[Asia Economy Reporter Lee Seon-ae] This week (May 30 to June 3), the KOSPI is expected to attempt a rebound amid easing inflation concerns. However, since caution still remains, it remains to be seen whether the rebound rally will continue.
According to the Korea Exchange on the 29th, last week (May 23 to 27) the KOSPI closed at 2,639.29, up 1.3 points (0.05%) from the previous week. It has been stuck in a box range of 2,500 to 2,600 for a month.
This week, the market is expected to be influenced by major economic indicators from the U.S. and Korea released at the end and beginning of the month. NH Investment & Securities forecasted that the KOSPI will move between 2,550 and 2,670 points. Strong economic indicators such as U.S. employment and Korean exports could be positive factors, but ongoing inflation concerns are expected to weigh on stock prices.
Kim Young-hwan, a researcher at NH Investment & Securities, said, "Korea’s May export growth rate on June 1 is expected to increase by 12.9% compared to the previous month, and if the export growth rate meets consensus levels, it will support a solid earnings outlook for the KOSPI," adding, "The stock market is currently paying more attention to inflation and economic slowdown concerns underlying the positive economic indicators. Therefore, it is important to confirm that inflationary pressures are easing more than other economic indicators."
Daishin Securities also sees a low possibility of the KOSPI falling below 2,600 and expects the market to gradually respond to positive factors. Lee Kyung-min, a researcher at Daishin Securities, emphasized, "The trade deficit, which had pressured the Korean won to weaken, is expected to shrink, and a rebound in China’s economy is anticipated.
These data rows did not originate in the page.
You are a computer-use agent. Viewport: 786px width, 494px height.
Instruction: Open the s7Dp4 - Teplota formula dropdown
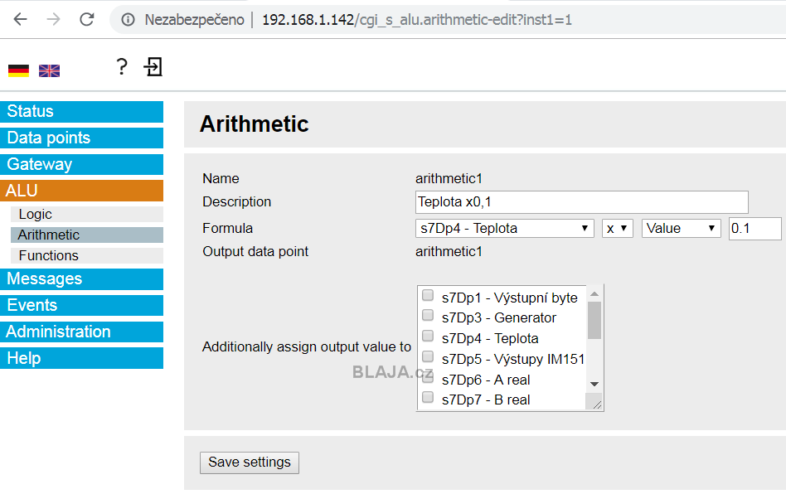pyautogui.click(x=505, y=229)
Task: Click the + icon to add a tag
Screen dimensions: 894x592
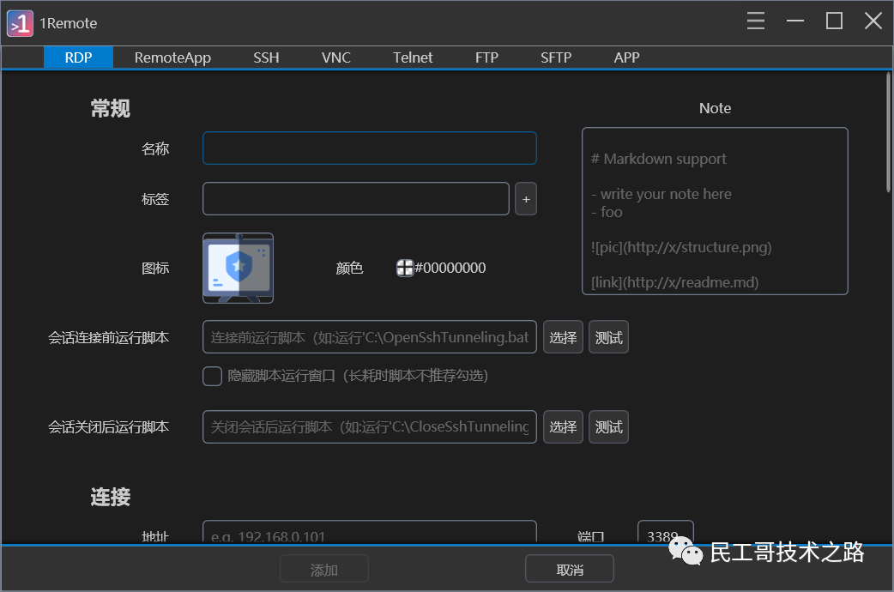Action: [x=526, y=198]
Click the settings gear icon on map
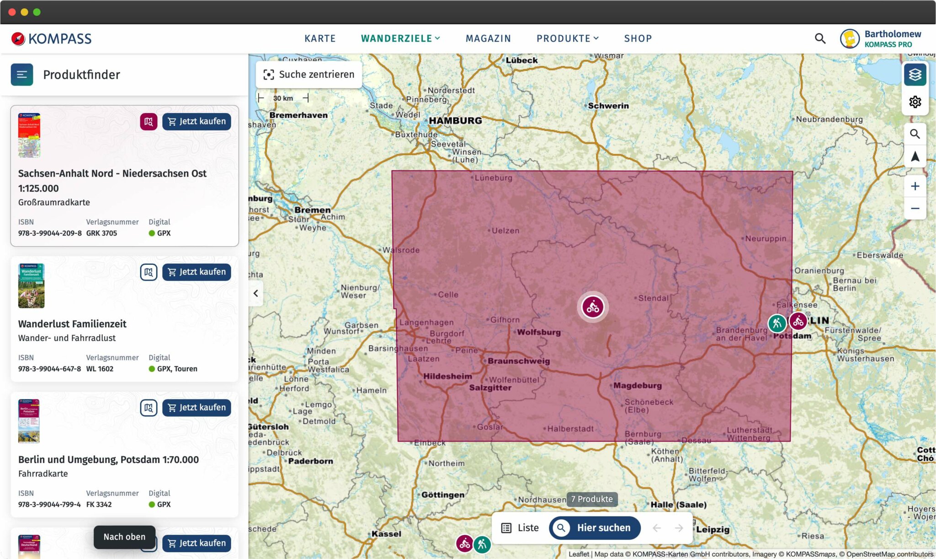Image resolution: width=936 pixels, height=559 pixels. [x=915, y=101]
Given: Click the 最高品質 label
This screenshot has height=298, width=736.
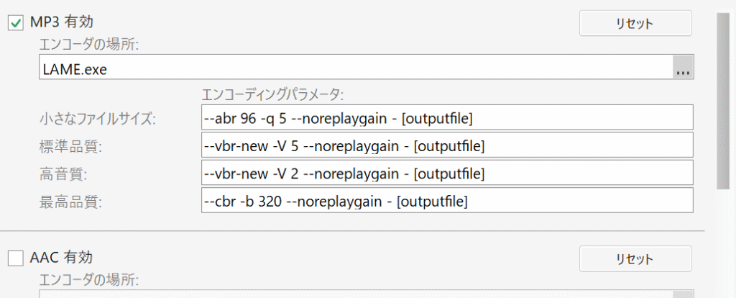Looking at the screenshot, I should coord(71,202).
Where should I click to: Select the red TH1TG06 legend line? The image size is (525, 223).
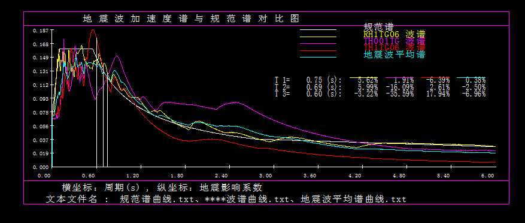[x=318, y=50]
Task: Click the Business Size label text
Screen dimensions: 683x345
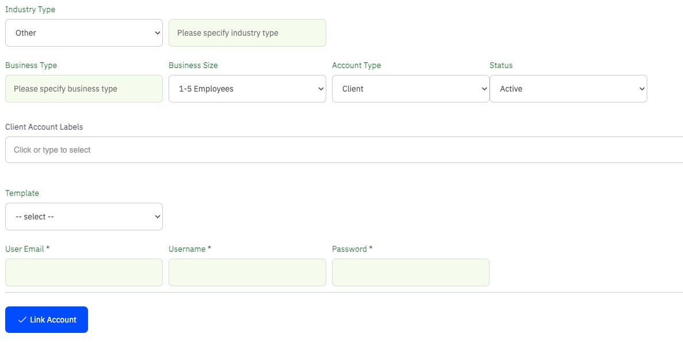Action: click(x=193, y=65)
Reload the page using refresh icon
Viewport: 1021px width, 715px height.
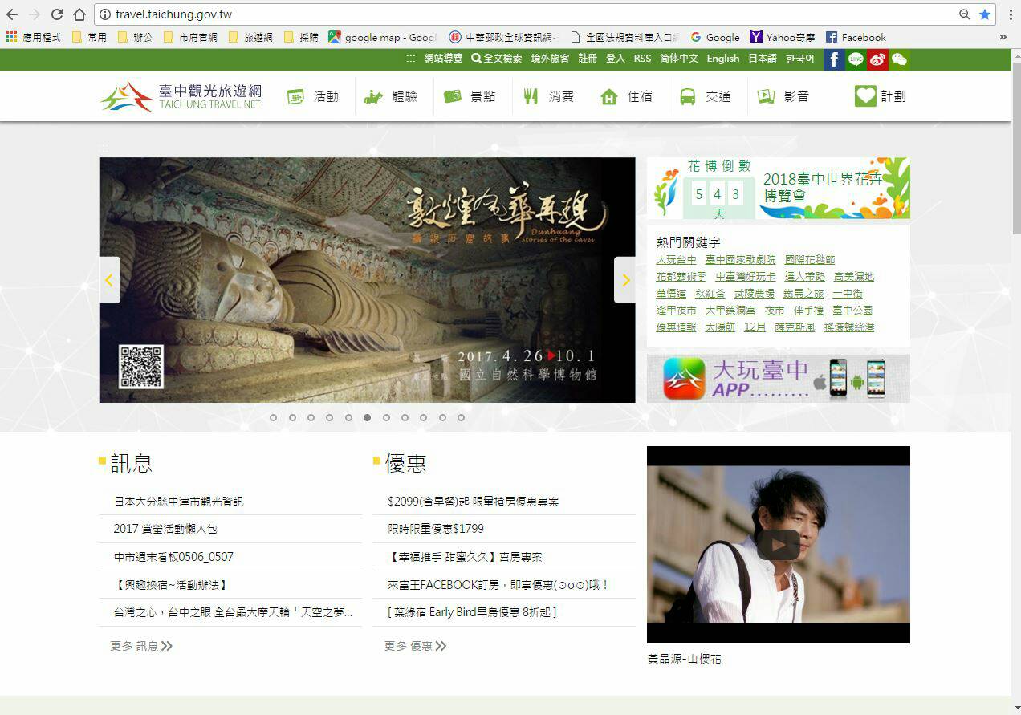(57, 14)
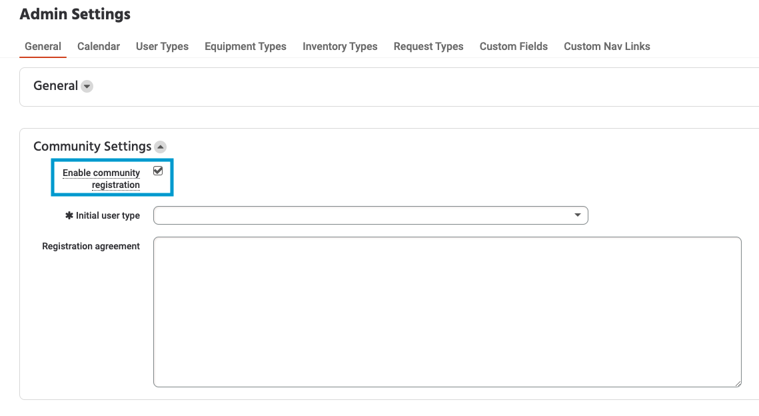The height and width of the screenshot is (416, 759).
Task: Select the General tab
Action: [43, 47]
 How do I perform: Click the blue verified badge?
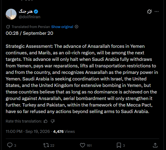click(36, 11)
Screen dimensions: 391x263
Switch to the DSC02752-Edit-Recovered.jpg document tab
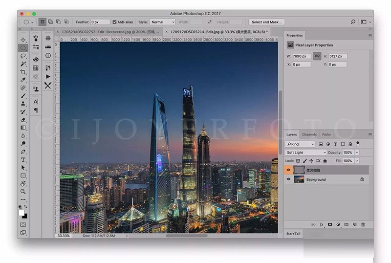pyautogui.click(x=110, y=32)
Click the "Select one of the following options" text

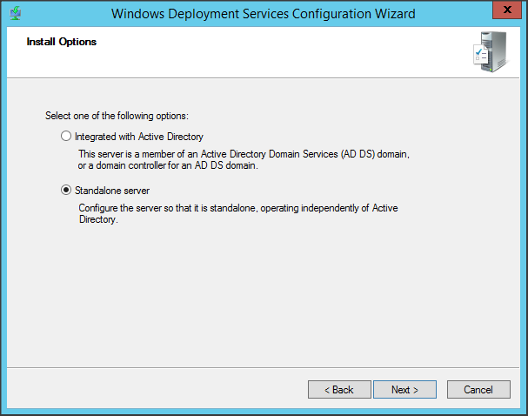tap(117, 116)
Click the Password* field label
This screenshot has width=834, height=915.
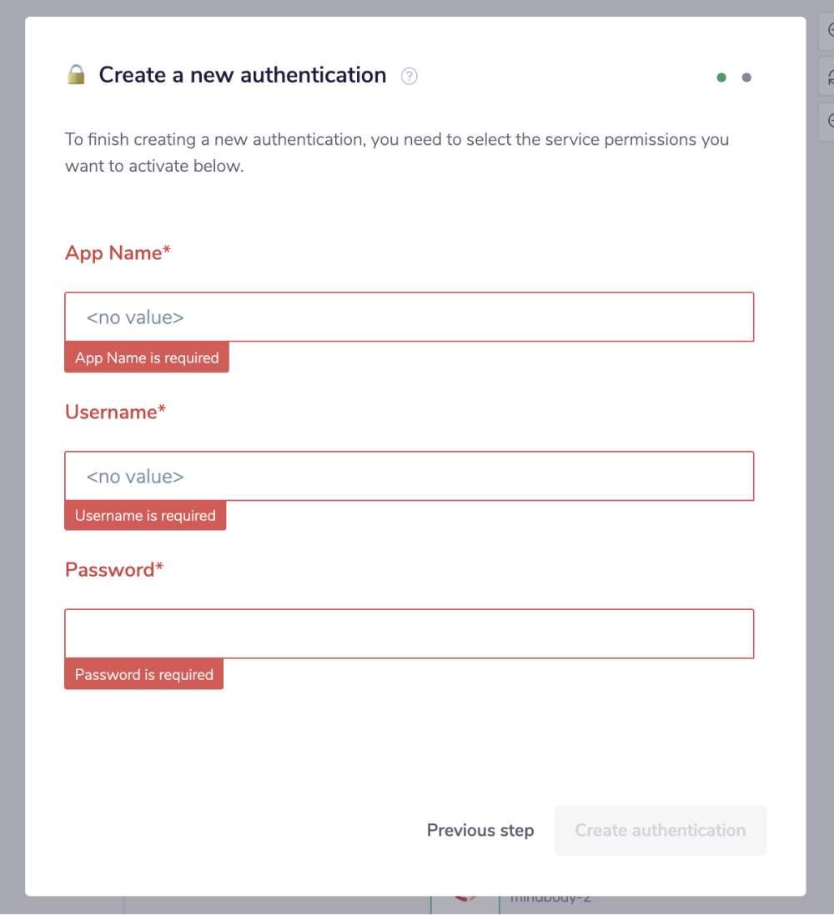click(x=114, y=570)
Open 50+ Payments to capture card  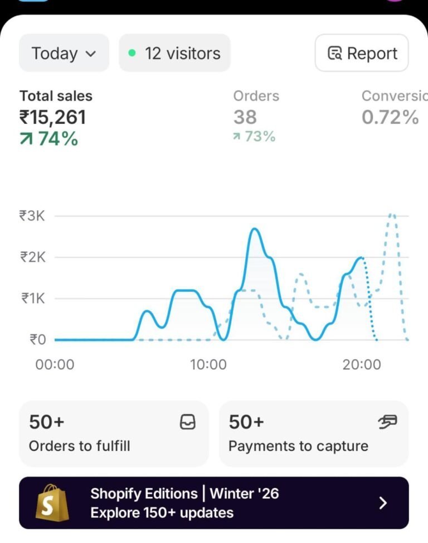[x=314, y=434]
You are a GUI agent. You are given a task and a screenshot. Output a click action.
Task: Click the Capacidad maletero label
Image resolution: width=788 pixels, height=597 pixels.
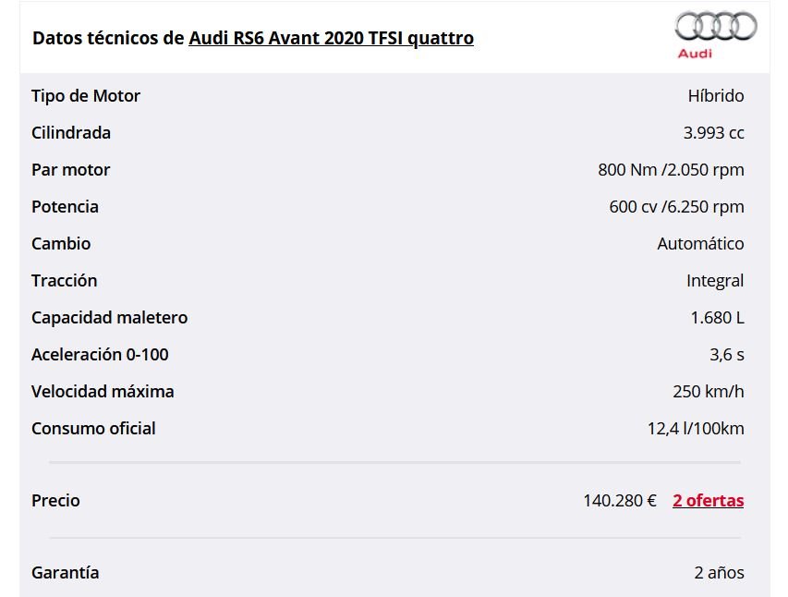click(110, 318)
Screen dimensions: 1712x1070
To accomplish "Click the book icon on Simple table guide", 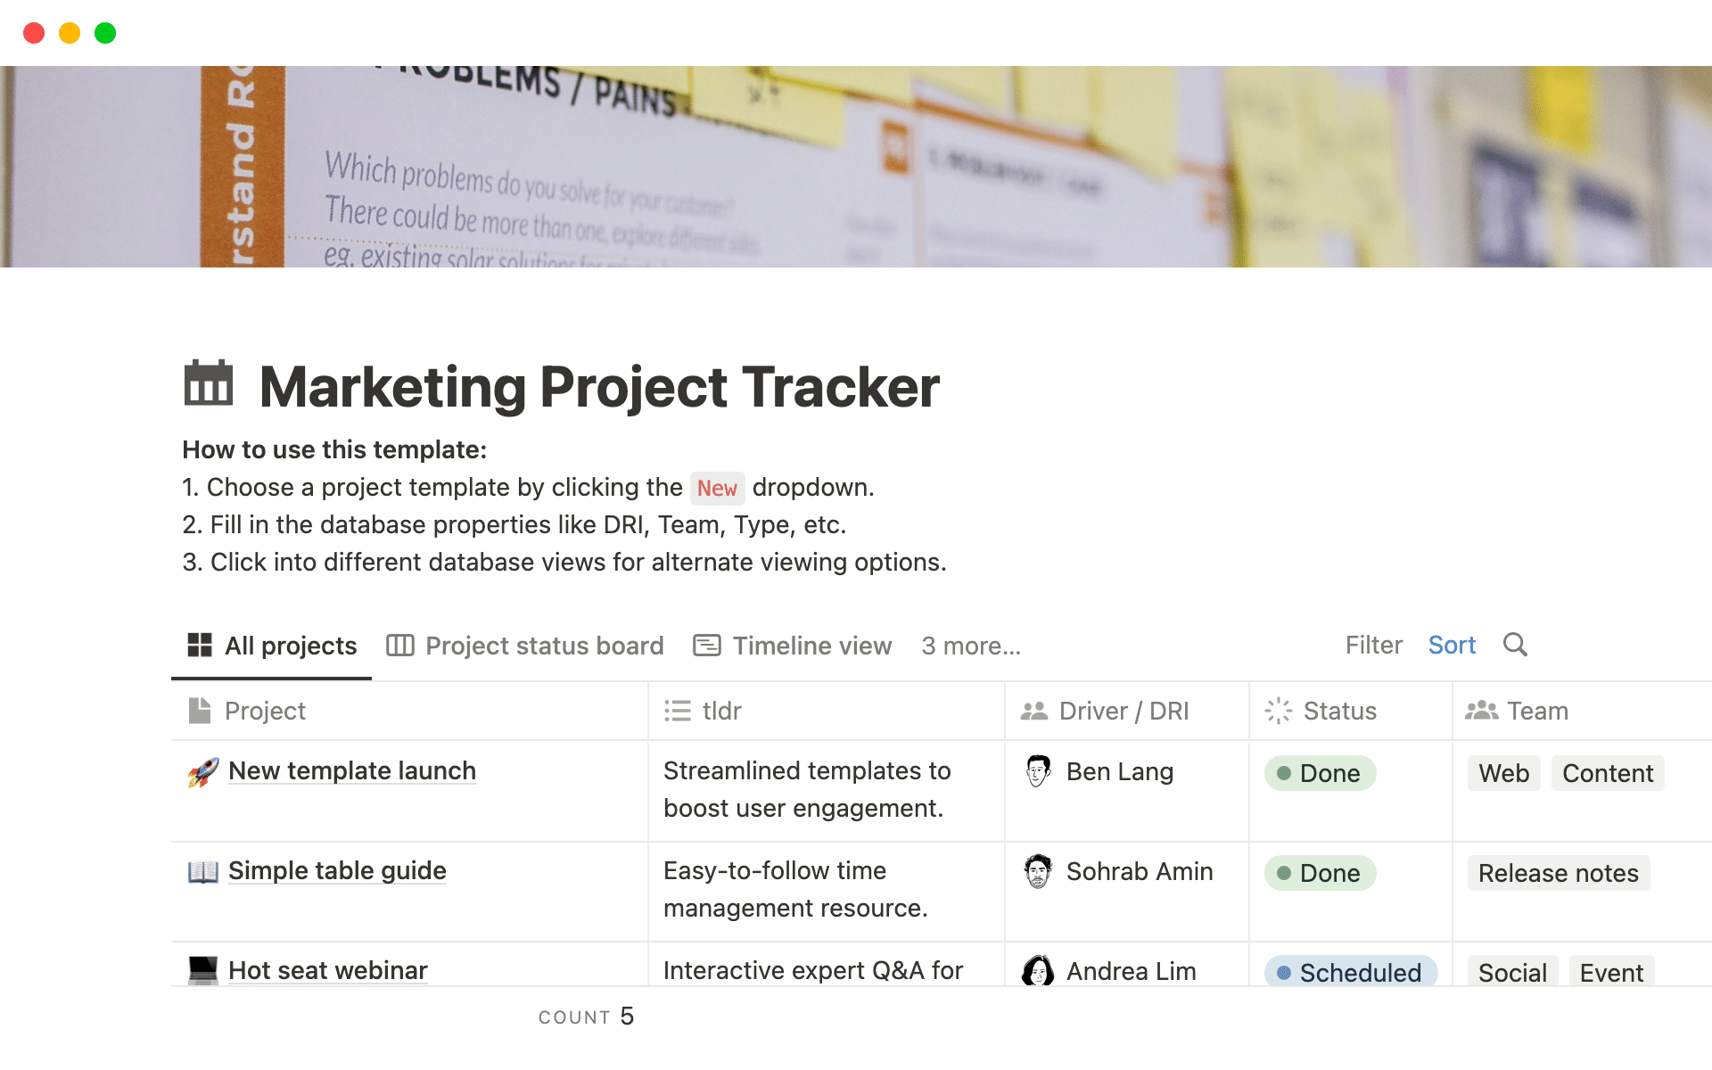I will coord(202,870).
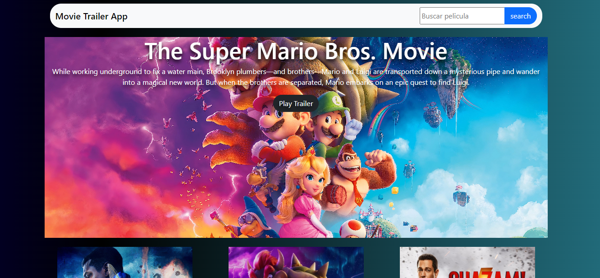Select The Super Mario Bros. Movie title

tap(296, 51)
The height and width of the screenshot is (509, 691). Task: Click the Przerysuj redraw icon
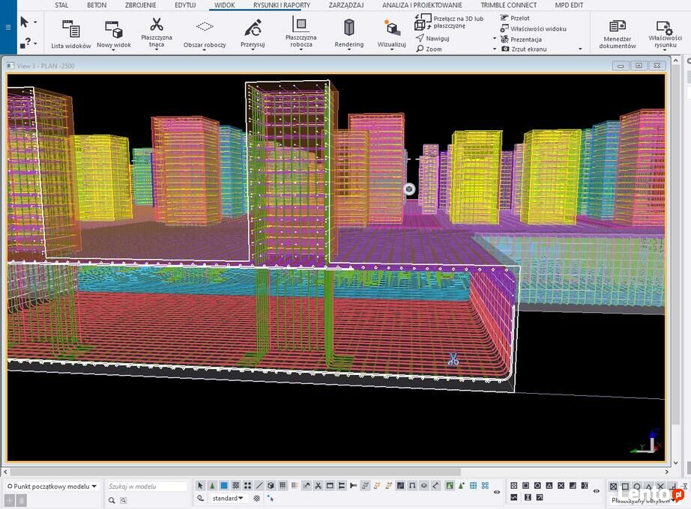(253, 33)
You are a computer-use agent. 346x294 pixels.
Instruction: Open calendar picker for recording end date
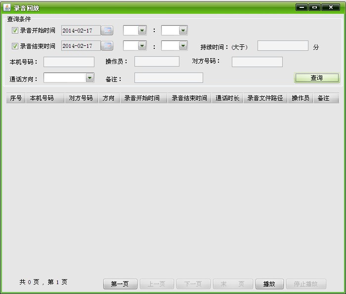(x=107, y=46)
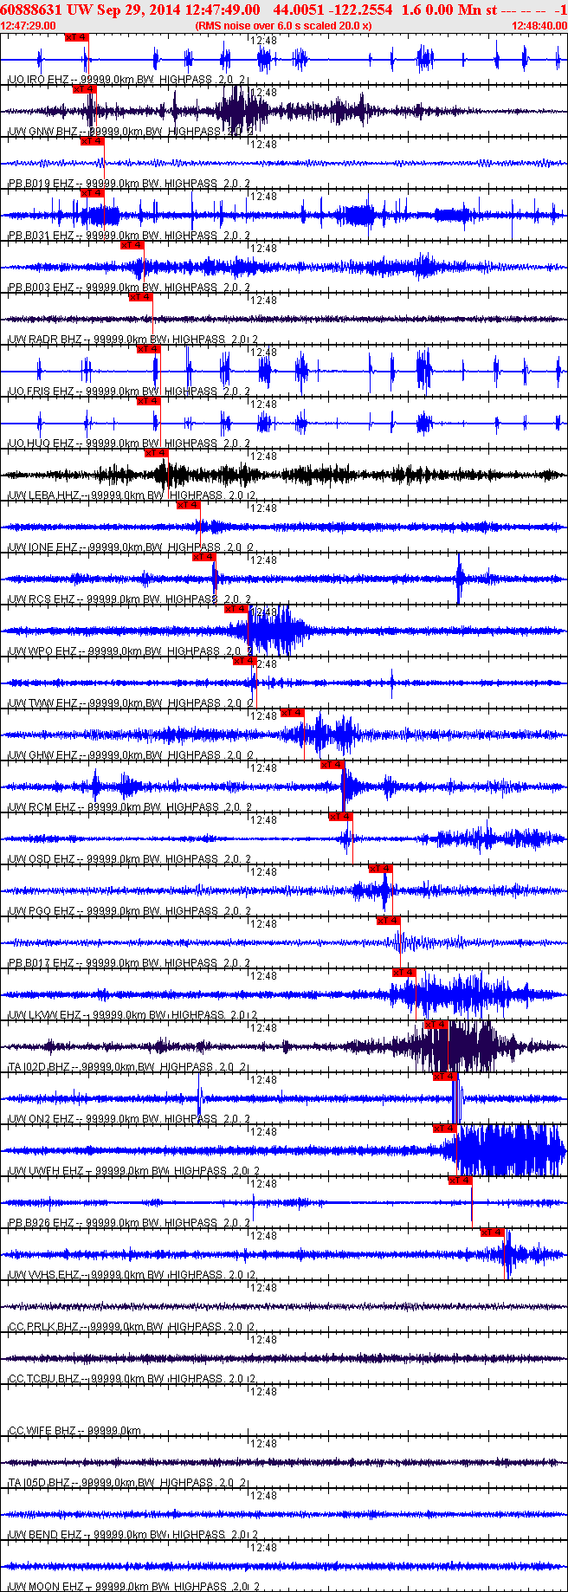Screen dimensions: 568x1592
Task: Click the CC TCBU BHZ station label
Action: point(43,1379)
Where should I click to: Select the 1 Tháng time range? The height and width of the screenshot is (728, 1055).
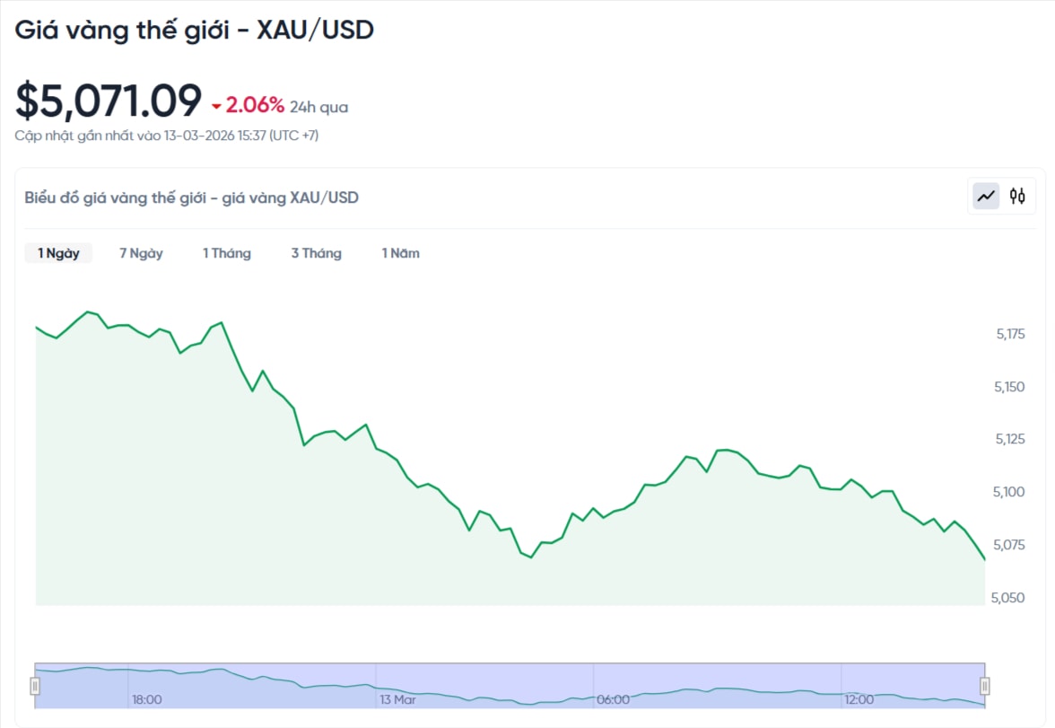[x=227, y=252]
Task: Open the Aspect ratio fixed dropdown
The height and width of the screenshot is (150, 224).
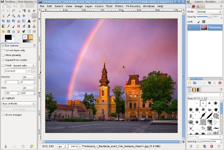Action: pos(24,65)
These outcomes could increase upward pressure on the yuan and won, positively affecting foreign investor demand." He added, "For the time being, 2,600 will serve as a short-term and important support level for the KOSPI, and the possibility of a significant drop below this level is low. The market will gradually become more sensitive to positive news than negative."
Hyundai Motor Securities also expects positive changes in foreign investor demand. Kim Jung-won, a researcher at Hyundai Motor Securities, noted, "Recently, Christine Lagarde, President of the European Central Bank (ECB), indicated that net asset purchases will end in early Q3 and interest rates will rise in July, potentially ending negative interest rates by the end of Q3." He added, "With the German and Latvian central bank governors mentioning the possibility of a big rate hike, the dollar’s strength appears limited. If additional upward pressure on the dollar eases, the burden on foreign investor demand in the domestic stock market could also be alleviated."
The automotive sector is the most notable industry. Kim Young-hwan of NH Investment & Securities advised, "Looking toward the second half of the year, it is necessary to focus on sectors with positive momentum beyond the economy, such as automotive and electronic components, where shipment increases are expected due to easing vehicle semiconductor shortages, and the gaming sector with anticipated new momentum." Researcher Kim Jung-won also explained, "Although the dollar’s rise has paused, it is expected to remain at a high level for some time, which could improve margins for domestic export companies. Attention is needed for export sectors such as semiconductors, IT home appliances, and automobiles."